Como o furo resulta numa baixa exposição à luz, o registro pode se estender por dias, ou meses, ou ser feito em momentos muito distintos. Isso significa que a fotografia se afasta radicalmente da noção de instantâneo: Tarja Trygg registra numa mesma imagem os diferentes trajetos que o sol faz no céu em dias e meses diferentes, o já citado Thomas Bachler usa uma mala como câmera e registra, numa forma totalmente abstrata, o percurso de uma viagem, por exemplo, de Nuremberg a Kassel.
E por aí vai… O trabalho traz um conjunto de 132 imagens, e não deixa de situar o trabalho de artistas brasileiros, como Paula Trope e Neide Jallageas, Dirceu Maués e a já citada Ana Angélica Costa.
Muitas dessas experiências são facilmente encontradas na internet, mas a pesquisa tem o mérito de mapear uma diversidade de situações que poucos poderiam imaginar e de colocá-las a serviço de uma compreensão da fotografia, num sentido muito amplo. O trabalho de Maria Helena é uma espécie de arqueologia que demonstra o quanto as origens são importantes para entender o estado presente das coisas.

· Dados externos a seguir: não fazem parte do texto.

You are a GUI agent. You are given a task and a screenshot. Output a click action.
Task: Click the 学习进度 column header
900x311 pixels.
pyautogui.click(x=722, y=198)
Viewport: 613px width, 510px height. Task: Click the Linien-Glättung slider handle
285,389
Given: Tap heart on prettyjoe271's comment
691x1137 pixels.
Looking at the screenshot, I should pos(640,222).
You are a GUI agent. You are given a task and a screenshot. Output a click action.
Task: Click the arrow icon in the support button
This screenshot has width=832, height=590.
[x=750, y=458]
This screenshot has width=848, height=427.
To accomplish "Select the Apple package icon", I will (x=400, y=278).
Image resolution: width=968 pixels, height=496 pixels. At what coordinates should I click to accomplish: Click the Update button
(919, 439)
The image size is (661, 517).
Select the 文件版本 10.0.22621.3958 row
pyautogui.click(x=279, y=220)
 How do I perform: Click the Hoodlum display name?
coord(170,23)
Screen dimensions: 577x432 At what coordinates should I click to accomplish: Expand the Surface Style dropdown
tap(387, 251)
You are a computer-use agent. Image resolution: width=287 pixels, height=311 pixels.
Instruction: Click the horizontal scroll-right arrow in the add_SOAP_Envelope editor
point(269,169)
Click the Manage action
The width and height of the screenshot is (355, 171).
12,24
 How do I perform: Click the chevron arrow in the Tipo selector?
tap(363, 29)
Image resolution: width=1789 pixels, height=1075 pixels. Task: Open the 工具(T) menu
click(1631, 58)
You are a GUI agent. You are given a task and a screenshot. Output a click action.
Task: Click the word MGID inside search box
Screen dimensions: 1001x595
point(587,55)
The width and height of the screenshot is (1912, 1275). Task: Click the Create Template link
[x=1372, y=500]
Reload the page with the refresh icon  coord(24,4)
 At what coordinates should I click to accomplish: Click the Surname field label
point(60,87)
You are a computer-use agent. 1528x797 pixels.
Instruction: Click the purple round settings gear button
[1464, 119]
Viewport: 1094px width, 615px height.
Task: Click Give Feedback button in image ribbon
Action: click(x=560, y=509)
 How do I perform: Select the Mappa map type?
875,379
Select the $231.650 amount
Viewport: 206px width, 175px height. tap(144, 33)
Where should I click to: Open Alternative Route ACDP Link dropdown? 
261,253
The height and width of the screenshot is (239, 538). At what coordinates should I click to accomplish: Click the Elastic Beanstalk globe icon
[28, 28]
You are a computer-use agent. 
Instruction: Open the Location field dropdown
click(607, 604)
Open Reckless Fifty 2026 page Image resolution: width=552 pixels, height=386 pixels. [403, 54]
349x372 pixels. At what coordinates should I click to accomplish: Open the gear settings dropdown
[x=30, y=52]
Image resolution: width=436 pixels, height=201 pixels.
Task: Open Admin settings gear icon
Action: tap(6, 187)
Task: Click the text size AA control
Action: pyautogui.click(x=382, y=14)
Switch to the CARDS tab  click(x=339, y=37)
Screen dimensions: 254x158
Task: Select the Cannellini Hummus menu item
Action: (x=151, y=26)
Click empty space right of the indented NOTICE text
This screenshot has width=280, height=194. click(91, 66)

A “origem”, como aprendemos com Walter Benjamin, é aquele lugar em que todos os potenciais estavam anunciados e disponíveis, que podem ser silenciados e esquecidos, mas que permanecem acenando para o presente. Desse modo, a origem não é apenas um objeto de culto saudosista, mas um lugar a que se chega quando a história permite realizar o potencial das coisas.
Ao contrário do que faz a indústria quando acrescenta novos recursos aos equipamentos, o foco desta pesquisa e desses artistas todos não é tanto as novas tecnologias, mas as tecnologias plenas.
É um trabalho que merece ser publicado. Por enquanto, a dissertação pode ser encontrada no site Scrib.